Berkata Imam Nawawi dalam al-Majmu’ pada permasalahan takbiratul ihram:
فَالسُّنَّةُ الْإِسْرَارُ بِالتَّكْبِيرِ سَوَاءٌ الْمَأْمُومُ وَالْمُنْفَرِدُ وَأَدْنَى الْإِسْرَارِ أَنْ يسمع نفسه إذا كان صحيح السمع ولا عارض عنده من لغط وَغَيْرِهِ وَهَذَا عَامٌّ فِي الْقِرَاءَةِ وَالتَّكْبِيرِ وَالتَّسْبِيحِ فِي الرُّكُوعِ وَغَيْرِهِ وَالتَّشَهُّدِ وَالسَّلَامِ وَالدُّعَاءِ سَوَاءٌ واجبها ونفلها لا يحسب شئ مِنْهَا حَتَّى يُسْمِعَ نَفْسَهُ إذَا كَانَ صَحِيحَ السَّمْعِ وَلَا عَارِضَ هَكَذَا نَصَّ عَلَيْهِ الشَّافِعِيُّ وَاتَّفَقَ عَلَيْهِ الْأَصْحَابُ
المجموع للنووي
“Disunatkan sir (membaca dengan pelan) pada takbir baik bagi makmum maupun bagi orang yang salat sendirian. Minimal sir itu adalah bahwa ia perdengarkan dirinya sendiri apabila pendengarannya sehat dan tidak ada penghalang berupa keributan dan semacamnya. Dan ini berlaku umum, pada bacaan, takbir, tasbih pada ruku’ dan lainnya, tasyahud, salam dan doa, baik bacaan yang wajib maupun yang sunat, tidaklah dihitung sesuatupun dari bacaan/zikir tersebut sampai ia perdengarkan dirinya apabila pendengarannya sehat dan tidak ada penghalang. Demikianlah yang dinashkan oleh Imam Syafi’i dan sepakat para Ashab akannya”.
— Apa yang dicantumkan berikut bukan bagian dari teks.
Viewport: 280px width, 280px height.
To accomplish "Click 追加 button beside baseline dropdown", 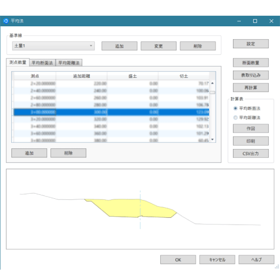I will tap(119, 46).
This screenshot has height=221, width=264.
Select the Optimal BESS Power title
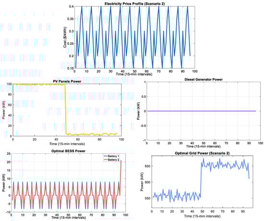(68, 151)
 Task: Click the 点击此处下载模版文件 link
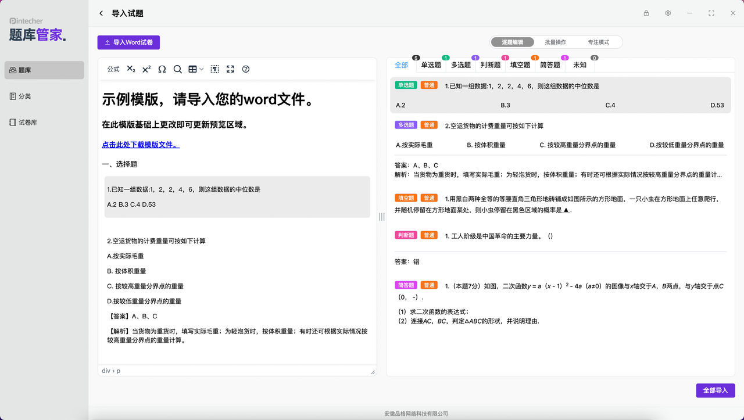coord(141,145)
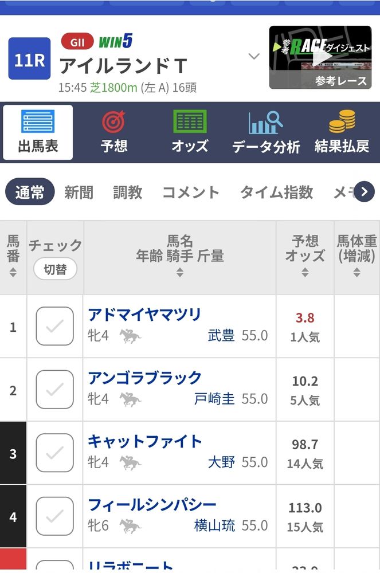Switch to the タイム指数 tab
The image size is (380, 573).
(x=277, y=192)
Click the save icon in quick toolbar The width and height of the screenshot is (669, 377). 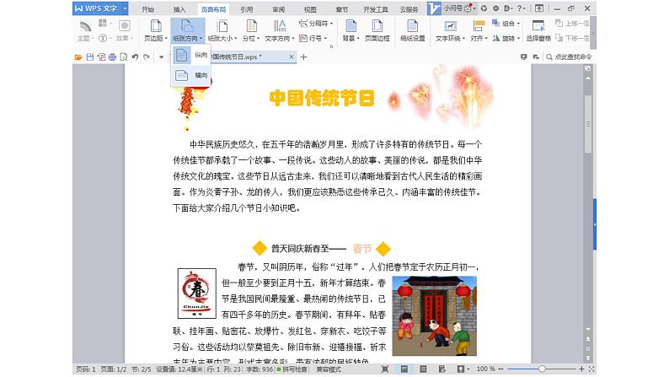pyautogui.click(x=90, y=57)
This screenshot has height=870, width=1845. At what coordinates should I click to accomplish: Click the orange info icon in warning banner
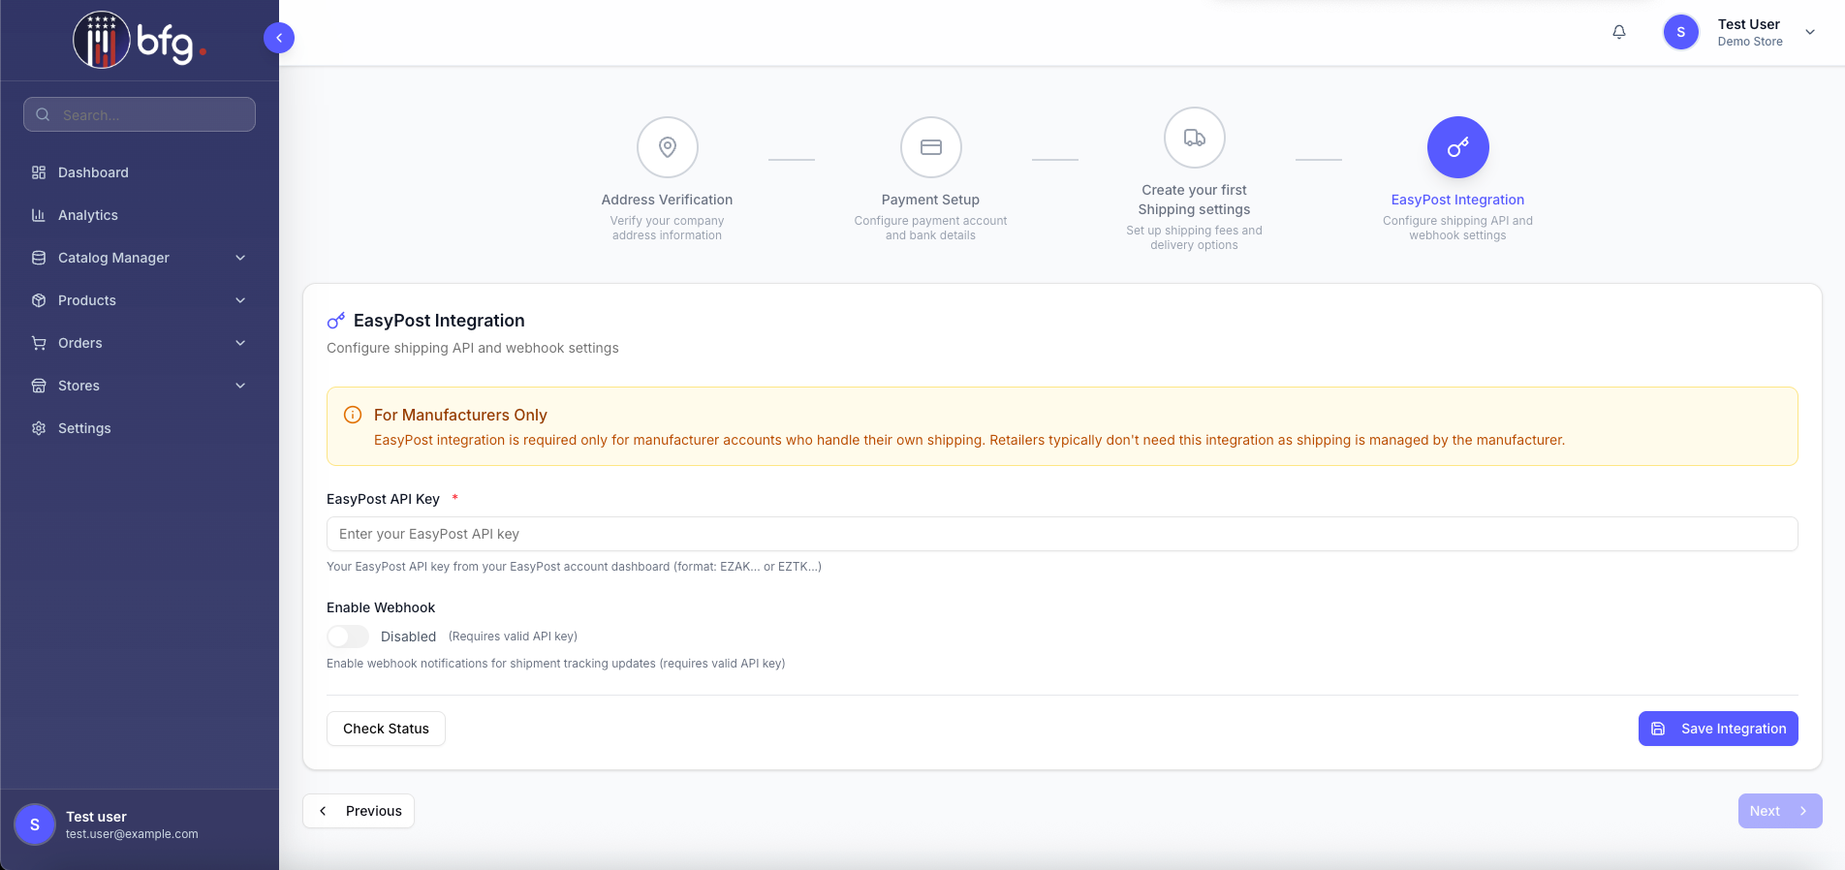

Imam Nawawi menjelaskan kepada kita tentang sebuah hukum yang sangat penting, bahwa syarat sah dari seluruh bacaan salat, baik yang wajib (seperti al-Fatihah) maupun yang sunat (seperti zikir ruku’) adalah hendaklah ia membacanya dengan bersuara sekira-kira terdengar oleh dirinya sendiri apabila pendengarannya sehat dan tidak ada keributan. Maka bisa dipahami bahwa tidaklah cukup membaca dalam hati saja atau membaca dengan menggerakkan bibir saja tanpa bersuara. Kalaulah ia membaca dalam hati atau menggerakkan mulut tanpa bersuara maka tidaklah sah bacaannya. Maka sudah sepatutnya kita berhati-hati terutama pada bacaan salat yang wajib.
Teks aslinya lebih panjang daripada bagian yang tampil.